Наступила тишина. Только огонь делал свое дело. Но все понимали, что противник готовится нанести. новый удар.

* * *

Когда совсем стемнело, напряжение достигло высшей точки. Дома догорели, оставив лишь груды тлеющих углей, и наступившая тишина казалась особенно жуткой. Где-то там, далеко на той стороне, слышался рокот моторов. На каланче все время виднелась человеческая тень. Стрелять запретили, потому что для подрыва каланчи была послана специальная диверсионная группа. Подрывники, наверно, уже добрались до места, но почему-то медлили.

Главная оборонительная линия замерла в ожидании. Орудие Кауппинена находилось в боевой готовности. Саломэки все время вглядывался в ночную темноту. Остальные притаились в своих окопах. В последний момент они вдруг заметили, что среди них нет Саарела и Куусисто.

С каких пор их нет и куда они девались? Об этом никто не имел ни малейшего представления.

Первое орудие со своим расчетом тоже куда-то пропало. Водитель тягача говорил, что доставил их на главную линию обороны, но не мог сказать, куда именно. Водитель оставил тягач где-то тут, поодаль, а сам пошел на перевязочный пункт. У него была ранена рука. Вряд ли он вернулся. К тому же пушка стоит на таком плохом месте, что вывезти ее из-под огня противника совершенно невозможно. Позиция действительно подготовлена для смертников.

— Это, ребята, сделано нарочно, — шепотом говорил Хейно. — Господа начальство так все рассчитали, чтоб отступить было невозможно. Мы и не уйдем. Поляжем здесь все до единого.

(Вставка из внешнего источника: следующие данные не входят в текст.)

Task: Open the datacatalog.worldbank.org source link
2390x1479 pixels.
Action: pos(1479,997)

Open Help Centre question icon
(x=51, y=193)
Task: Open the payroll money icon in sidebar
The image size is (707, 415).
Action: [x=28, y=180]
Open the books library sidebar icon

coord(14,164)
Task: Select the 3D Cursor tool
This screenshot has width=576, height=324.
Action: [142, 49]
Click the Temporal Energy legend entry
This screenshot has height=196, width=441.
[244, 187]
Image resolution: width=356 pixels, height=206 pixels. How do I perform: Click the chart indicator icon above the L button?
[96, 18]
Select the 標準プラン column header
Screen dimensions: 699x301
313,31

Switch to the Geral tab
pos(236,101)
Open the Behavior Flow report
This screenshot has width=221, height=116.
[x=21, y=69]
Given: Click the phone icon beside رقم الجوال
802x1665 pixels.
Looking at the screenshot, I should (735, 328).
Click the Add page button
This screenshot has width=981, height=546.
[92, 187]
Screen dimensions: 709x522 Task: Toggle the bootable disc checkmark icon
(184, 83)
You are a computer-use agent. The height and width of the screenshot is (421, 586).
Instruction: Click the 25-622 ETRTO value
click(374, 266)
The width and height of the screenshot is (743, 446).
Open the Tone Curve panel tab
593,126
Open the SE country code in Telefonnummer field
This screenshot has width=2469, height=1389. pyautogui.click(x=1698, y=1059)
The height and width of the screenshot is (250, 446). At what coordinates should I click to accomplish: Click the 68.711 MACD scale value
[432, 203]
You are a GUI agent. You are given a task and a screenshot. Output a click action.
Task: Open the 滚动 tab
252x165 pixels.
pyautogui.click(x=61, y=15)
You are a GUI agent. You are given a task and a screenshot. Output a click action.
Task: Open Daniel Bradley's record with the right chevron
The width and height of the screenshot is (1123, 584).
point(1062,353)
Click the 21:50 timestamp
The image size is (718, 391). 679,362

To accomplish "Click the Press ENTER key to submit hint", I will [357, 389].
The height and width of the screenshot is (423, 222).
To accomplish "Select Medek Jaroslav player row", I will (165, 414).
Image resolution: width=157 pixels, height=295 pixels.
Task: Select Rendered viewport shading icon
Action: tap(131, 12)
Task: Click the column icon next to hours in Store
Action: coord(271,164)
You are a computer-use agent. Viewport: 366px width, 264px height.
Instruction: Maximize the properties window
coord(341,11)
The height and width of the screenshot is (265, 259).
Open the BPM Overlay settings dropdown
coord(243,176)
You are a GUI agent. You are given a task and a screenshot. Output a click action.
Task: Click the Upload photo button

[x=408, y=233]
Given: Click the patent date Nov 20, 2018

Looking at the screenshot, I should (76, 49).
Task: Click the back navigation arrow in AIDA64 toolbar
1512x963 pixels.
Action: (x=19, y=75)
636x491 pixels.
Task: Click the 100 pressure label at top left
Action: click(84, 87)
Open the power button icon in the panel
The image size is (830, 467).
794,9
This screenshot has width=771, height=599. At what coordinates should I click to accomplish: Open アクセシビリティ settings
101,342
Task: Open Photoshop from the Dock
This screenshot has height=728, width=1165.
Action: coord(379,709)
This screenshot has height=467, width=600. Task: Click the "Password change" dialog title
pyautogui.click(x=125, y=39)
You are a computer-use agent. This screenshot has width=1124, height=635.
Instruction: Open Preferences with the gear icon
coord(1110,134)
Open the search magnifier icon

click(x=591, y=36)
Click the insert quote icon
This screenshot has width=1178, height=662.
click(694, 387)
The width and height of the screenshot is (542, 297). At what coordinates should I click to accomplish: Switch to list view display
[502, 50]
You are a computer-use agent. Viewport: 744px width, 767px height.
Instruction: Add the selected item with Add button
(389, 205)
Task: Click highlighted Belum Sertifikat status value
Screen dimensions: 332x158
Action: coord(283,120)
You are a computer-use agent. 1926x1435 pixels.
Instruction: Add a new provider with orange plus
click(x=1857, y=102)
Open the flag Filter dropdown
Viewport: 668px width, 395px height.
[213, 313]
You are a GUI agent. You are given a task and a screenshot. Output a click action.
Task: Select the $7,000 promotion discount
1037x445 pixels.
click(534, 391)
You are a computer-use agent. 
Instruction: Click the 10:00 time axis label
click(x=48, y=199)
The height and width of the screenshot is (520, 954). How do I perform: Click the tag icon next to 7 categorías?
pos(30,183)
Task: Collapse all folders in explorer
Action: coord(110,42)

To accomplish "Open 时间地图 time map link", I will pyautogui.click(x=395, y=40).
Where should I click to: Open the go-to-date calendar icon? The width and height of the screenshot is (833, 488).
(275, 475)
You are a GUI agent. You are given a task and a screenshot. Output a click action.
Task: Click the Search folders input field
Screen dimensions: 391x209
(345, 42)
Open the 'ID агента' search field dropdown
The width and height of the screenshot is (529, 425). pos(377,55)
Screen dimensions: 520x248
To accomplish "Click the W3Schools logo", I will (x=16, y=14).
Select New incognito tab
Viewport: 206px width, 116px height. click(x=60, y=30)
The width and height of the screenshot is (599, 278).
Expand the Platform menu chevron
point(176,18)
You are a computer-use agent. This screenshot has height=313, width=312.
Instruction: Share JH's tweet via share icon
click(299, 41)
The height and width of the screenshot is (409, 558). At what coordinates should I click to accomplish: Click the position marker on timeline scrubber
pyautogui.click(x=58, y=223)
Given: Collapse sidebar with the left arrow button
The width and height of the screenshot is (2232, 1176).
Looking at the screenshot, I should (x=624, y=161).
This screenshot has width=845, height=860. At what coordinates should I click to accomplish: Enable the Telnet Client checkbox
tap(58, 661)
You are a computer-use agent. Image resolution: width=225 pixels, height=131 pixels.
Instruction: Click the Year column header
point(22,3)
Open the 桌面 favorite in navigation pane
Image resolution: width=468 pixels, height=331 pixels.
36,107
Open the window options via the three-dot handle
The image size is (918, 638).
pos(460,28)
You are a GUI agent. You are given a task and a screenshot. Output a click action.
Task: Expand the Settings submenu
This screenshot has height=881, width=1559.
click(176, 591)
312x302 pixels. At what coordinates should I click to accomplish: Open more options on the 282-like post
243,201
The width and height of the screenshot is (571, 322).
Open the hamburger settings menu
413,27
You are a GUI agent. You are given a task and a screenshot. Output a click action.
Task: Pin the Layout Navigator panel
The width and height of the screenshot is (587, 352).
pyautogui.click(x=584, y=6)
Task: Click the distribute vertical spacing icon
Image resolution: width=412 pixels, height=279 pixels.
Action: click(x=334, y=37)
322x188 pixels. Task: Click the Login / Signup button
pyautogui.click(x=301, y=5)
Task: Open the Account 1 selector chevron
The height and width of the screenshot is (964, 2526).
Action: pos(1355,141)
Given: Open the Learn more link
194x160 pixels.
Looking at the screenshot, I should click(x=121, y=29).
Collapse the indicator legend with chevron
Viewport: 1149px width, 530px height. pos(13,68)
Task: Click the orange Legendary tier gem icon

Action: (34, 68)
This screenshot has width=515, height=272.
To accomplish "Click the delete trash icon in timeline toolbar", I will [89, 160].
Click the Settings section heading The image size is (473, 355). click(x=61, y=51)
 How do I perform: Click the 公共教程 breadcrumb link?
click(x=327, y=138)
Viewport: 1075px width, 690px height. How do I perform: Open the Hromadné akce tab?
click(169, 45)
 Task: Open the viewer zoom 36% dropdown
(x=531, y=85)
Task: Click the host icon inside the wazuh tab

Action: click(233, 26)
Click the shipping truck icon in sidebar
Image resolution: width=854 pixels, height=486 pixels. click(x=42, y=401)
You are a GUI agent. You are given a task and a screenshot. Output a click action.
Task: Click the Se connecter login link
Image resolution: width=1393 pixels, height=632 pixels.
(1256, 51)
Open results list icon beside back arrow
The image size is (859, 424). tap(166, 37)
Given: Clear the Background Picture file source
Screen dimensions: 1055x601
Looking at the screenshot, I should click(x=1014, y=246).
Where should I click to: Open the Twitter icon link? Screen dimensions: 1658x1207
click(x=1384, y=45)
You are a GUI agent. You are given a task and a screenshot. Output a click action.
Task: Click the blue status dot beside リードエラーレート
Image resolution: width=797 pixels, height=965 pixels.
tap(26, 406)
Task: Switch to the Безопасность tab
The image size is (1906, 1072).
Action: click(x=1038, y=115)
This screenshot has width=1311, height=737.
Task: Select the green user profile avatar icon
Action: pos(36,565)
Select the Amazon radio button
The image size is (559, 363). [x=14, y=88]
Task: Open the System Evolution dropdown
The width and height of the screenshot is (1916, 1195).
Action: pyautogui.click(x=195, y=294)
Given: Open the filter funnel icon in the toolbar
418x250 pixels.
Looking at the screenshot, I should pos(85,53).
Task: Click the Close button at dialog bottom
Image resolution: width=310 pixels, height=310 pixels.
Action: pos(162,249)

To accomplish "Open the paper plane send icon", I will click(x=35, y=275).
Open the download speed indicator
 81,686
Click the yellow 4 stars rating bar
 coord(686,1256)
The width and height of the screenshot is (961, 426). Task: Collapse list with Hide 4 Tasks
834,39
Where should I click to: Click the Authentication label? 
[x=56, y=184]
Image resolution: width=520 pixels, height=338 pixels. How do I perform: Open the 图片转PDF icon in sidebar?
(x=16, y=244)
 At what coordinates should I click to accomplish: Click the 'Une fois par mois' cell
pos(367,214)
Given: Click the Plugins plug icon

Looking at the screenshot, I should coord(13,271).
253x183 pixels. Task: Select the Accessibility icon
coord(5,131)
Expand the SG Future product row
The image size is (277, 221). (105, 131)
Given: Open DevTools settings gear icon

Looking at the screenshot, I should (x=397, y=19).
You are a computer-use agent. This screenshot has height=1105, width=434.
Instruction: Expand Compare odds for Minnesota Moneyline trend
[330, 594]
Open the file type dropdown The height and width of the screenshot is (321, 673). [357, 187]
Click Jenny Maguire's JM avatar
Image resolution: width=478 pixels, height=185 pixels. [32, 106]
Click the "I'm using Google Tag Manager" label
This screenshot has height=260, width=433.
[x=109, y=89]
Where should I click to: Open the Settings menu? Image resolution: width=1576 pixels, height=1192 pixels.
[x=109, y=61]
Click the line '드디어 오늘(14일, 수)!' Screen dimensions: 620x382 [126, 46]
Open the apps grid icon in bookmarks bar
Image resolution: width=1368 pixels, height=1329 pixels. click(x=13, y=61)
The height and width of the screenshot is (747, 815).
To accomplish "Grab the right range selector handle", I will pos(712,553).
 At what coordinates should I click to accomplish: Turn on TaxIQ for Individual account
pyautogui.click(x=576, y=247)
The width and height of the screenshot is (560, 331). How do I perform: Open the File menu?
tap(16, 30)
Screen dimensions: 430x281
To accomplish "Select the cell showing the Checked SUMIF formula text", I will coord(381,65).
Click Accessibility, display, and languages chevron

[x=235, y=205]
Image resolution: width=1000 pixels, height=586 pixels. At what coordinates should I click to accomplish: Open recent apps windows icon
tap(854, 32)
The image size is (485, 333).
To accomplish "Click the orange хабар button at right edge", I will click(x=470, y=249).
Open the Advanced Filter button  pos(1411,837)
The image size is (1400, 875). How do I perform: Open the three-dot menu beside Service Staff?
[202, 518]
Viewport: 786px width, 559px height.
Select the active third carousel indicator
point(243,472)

— Зря ты это болтаешь!.. — вмешался Вайнио. — И так уж довольно отступали. Теперь пора наконец давать отпор.

Хейно с недоумением уставился на Вайнио. Но прежде чем он успел что-либо сказать, Сундстрём бросил с горькой усмешкой:

— Квем деус пердере вульт, дементат приус.

— Что? — Вайнио вскинул глаза на Сундстрёма. Тот, однако, молчал, и тогда Вайнио дернул за рукав Кауппинена: — Что это он сказал?

— Если бог захочет кого-нибудь погубить, он прежде отнимает разум.

Вайнио раскрыл рот, чтобы ответить, но Нюрхинен поднял его на смех:

— Шмотрите, шовшем бужумный! Шейчаш лопнет от бешенштва!

Все прыснули.

— Тише, вы! — зашикал Саломэки, все время глядевший в бинокль. — Ваня смотрит на нас с каланчи. Куда же запропастились эти подрывники? Прислушались. Рядом что-то хрустнуло и зашуршало.